[Collected data entries]

══════════════════════════════

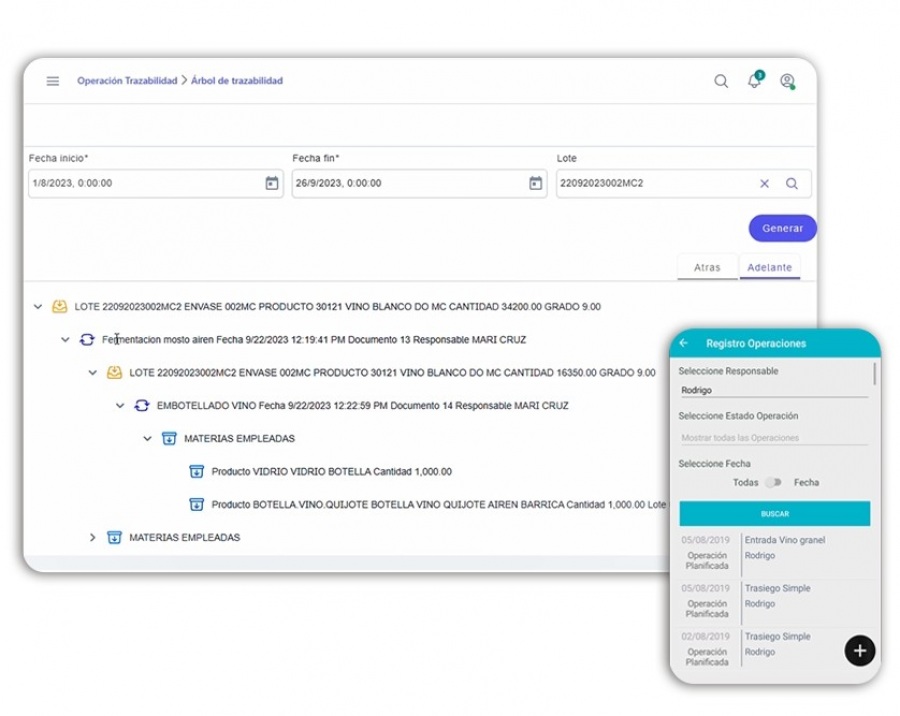This screenshot has height=716, width=900.
Task: Switch to the Atras tab
Action: tap(707, 268)
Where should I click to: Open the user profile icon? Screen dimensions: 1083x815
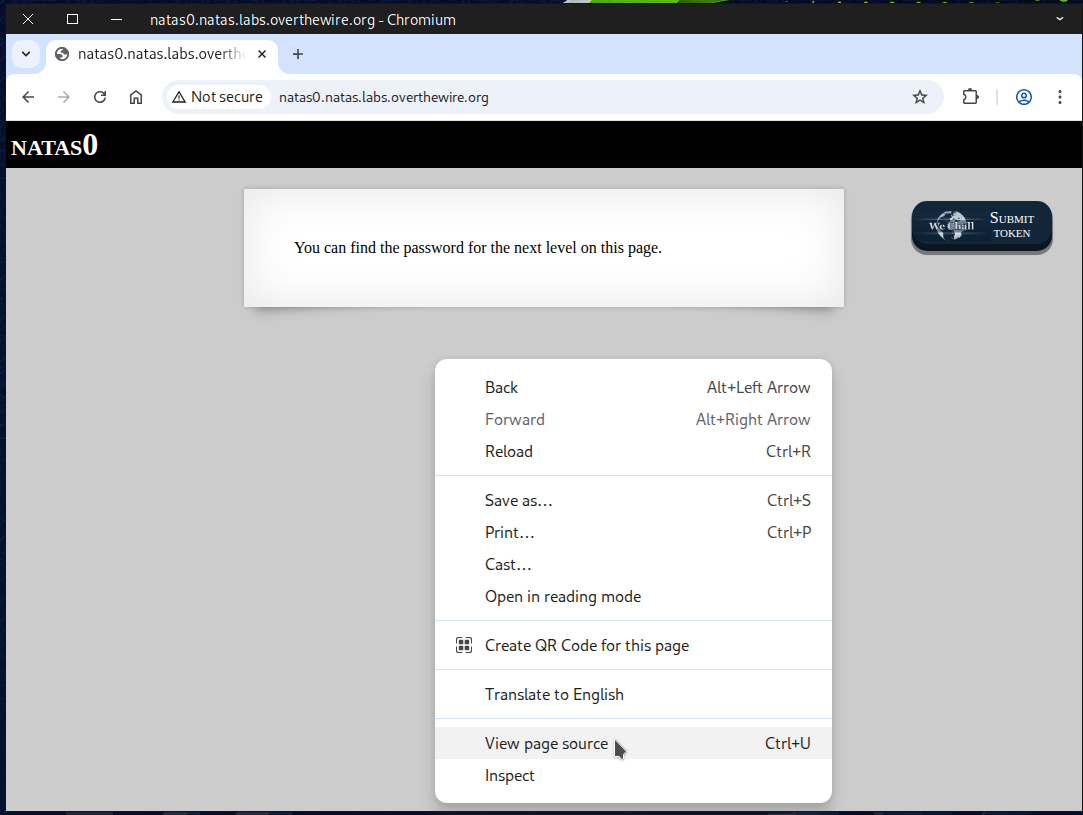coord(1023,97)

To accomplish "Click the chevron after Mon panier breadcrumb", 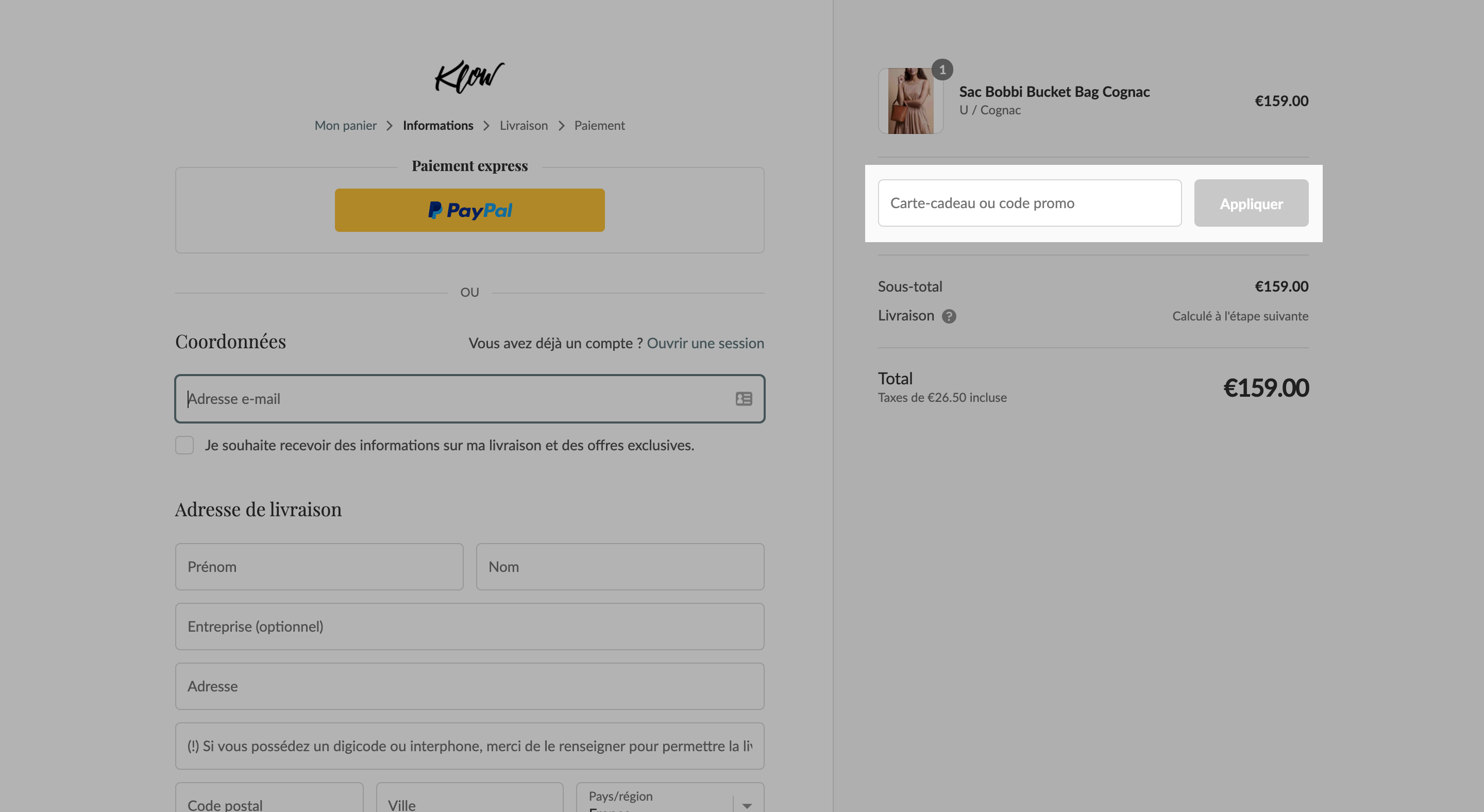I will point(390,126).
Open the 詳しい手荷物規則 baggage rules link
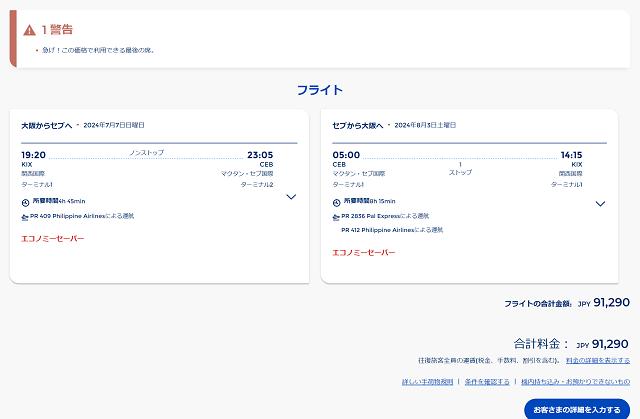Viewport: 640px width, 419px height. pos(426,382)
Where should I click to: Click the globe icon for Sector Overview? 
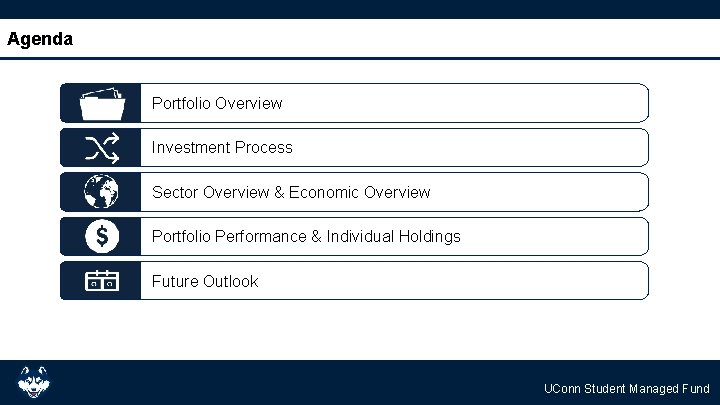click(x=101, y=192)
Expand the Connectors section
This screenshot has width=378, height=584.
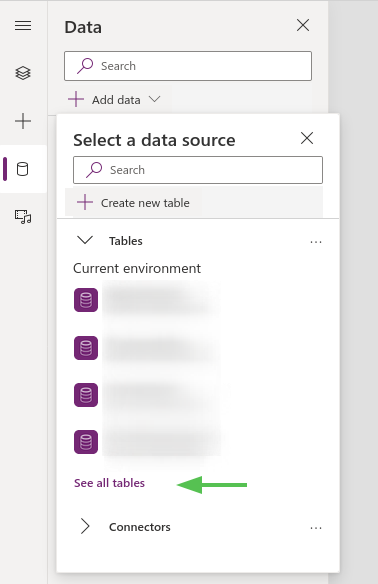coord(85,527)
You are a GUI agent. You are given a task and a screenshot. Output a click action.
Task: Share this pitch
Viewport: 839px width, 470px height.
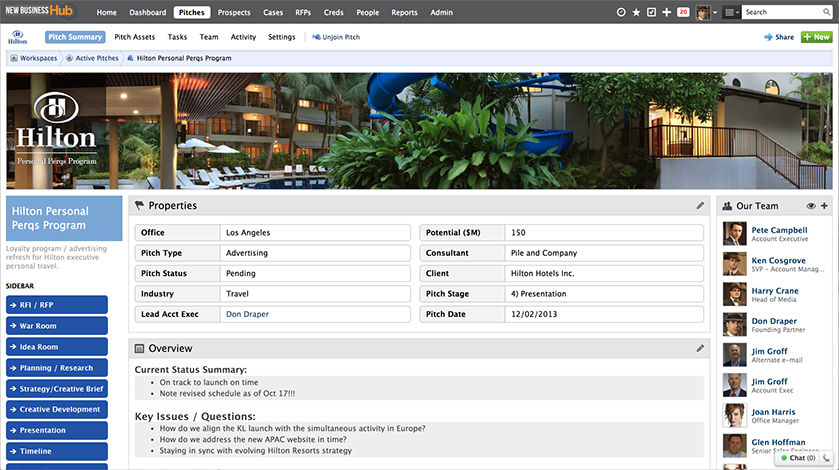click(778, 37)
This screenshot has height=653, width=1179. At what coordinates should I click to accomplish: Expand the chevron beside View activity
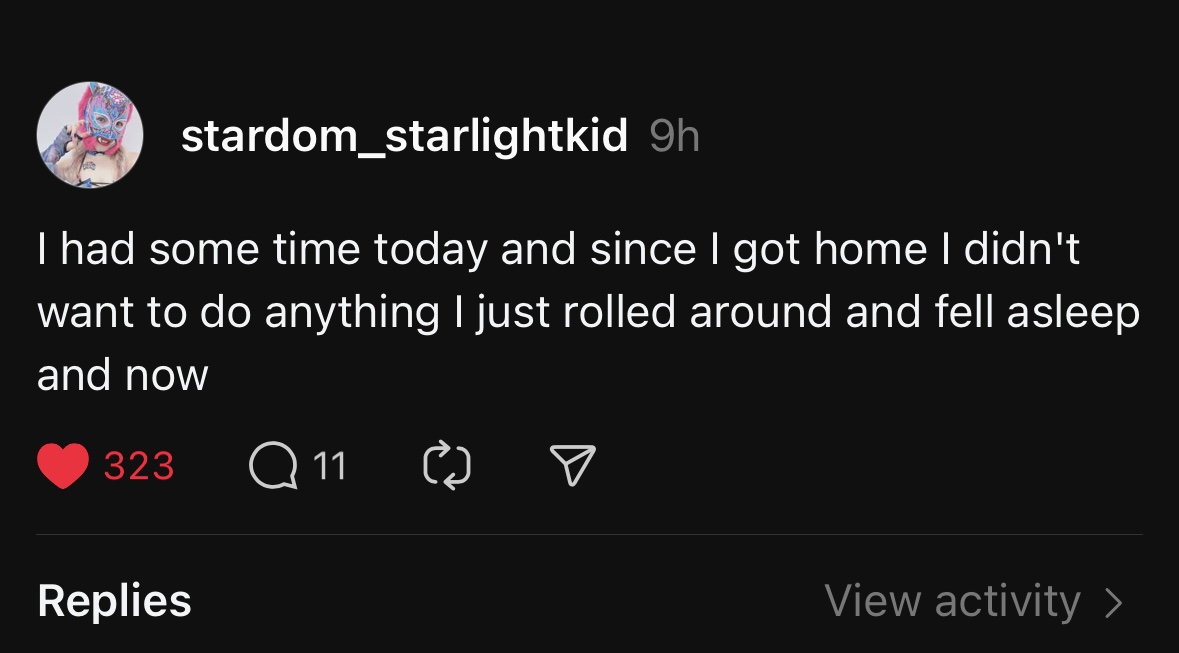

══════════════════════════════

▶ _What you need to do_
When a line in the records above contains the word "Expand", copy it.

▶ _Completed exercise_
Expand the Connectors section
This screenshot has height=653, width=1179. At what coordinates should I click to accomplish: Expand the chevron beside View activity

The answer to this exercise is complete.